*PROMPT*
Below, set down verbatim the data starting at the line containing "This screenshot has height=799, width=1512." and ending at the line containing "Toggle grid is", both of those lines included.

*MATERIAL PROVIDED*
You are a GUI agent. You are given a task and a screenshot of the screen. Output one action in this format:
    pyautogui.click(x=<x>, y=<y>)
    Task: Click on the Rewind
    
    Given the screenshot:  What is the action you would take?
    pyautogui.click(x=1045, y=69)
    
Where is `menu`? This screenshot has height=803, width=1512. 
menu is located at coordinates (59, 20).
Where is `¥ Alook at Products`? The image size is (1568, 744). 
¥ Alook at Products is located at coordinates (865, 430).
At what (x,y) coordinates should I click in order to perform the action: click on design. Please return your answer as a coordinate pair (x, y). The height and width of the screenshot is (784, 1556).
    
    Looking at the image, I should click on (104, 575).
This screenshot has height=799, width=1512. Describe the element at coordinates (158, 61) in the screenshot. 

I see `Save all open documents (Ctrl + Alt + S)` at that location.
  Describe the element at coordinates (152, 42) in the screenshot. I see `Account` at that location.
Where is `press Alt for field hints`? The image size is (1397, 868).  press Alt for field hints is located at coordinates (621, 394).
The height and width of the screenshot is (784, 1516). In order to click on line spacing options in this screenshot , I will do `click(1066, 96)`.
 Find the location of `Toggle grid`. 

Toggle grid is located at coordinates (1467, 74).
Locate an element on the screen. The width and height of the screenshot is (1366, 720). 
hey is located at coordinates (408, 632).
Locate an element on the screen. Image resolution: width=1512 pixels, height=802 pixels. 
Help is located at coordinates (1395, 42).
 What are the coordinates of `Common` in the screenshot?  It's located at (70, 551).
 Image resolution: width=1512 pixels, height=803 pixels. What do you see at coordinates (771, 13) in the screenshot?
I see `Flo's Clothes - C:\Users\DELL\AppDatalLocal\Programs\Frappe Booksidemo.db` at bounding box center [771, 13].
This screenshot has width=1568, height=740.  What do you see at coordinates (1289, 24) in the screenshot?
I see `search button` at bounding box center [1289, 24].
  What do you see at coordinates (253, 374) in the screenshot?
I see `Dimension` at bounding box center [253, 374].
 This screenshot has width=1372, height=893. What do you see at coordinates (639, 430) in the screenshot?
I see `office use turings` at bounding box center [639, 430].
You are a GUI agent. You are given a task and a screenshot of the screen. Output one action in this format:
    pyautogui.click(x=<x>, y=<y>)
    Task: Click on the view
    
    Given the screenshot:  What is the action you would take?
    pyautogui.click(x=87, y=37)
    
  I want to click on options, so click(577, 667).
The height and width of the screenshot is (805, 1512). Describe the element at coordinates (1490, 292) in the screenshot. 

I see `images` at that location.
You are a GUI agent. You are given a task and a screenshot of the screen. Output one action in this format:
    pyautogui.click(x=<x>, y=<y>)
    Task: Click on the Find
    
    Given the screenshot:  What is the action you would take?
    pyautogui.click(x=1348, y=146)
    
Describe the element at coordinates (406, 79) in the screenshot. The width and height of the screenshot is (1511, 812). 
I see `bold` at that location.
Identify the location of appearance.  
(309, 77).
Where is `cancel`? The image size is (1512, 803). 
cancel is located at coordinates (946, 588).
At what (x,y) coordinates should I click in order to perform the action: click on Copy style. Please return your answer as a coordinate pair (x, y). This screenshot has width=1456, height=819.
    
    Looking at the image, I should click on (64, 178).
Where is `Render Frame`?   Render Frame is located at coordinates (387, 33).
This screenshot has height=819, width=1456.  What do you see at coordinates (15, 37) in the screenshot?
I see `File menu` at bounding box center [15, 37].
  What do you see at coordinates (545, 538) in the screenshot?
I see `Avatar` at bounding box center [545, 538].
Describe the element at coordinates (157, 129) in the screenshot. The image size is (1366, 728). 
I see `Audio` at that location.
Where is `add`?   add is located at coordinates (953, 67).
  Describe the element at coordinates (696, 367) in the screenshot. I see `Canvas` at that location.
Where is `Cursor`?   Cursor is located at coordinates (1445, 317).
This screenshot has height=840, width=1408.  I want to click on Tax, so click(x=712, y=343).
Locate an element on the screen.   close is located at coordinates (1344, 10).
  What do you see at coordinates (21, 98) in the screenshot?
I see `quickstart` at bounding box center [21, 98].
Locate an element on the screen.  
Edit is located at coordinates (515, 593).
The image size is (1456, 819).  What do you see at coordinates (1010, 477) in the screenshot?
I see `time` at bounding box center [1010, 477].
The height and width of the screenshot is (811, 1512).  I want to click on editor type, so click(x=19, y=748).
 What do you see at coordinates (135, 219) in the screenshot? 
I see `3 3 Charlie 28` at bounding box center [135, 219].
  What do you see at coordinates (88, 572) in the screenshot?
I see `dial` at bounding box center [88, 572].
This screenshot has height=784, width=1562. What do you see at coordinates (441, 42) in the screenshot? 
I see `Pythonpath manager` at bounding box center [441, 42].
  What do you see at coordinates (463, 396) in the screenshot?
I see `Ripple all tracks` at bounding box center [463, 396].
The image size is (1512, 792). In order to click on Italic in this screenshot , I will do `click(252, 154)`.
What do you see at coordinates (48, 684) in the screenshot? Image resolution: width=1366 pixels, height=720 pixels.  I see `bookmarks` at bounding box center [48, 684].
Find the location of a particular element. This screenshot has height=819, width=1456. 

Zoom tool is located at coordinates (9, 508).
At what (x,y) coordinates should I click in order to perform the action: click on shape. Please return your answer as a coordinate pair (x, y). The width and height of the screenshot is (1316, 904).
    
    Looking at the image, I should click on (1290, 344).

*CORRECT OUTPUT*
This screenshot has height=799, width=1512. Describe the element at coordinates (158, 61) in the screenshot. 

I see `Save all open documents (Ctrl + Alt + S)` at that location.
  Describe the element at coordinates (152, 42) in the screenshot. I see `Account` at that location.
Where is `press Alt for field hints`? The image size is (1397, 868).  press Alt for field hints is located at coordinates (621, 394).
The height and width of the screenshot is (784, 1516). In order to click on line spacing options in this screenshot , I will do `click(1066, 96)`.
 Find the location of `Toggle grid`. 

Toggle grid is located at coordinates (1467, 74).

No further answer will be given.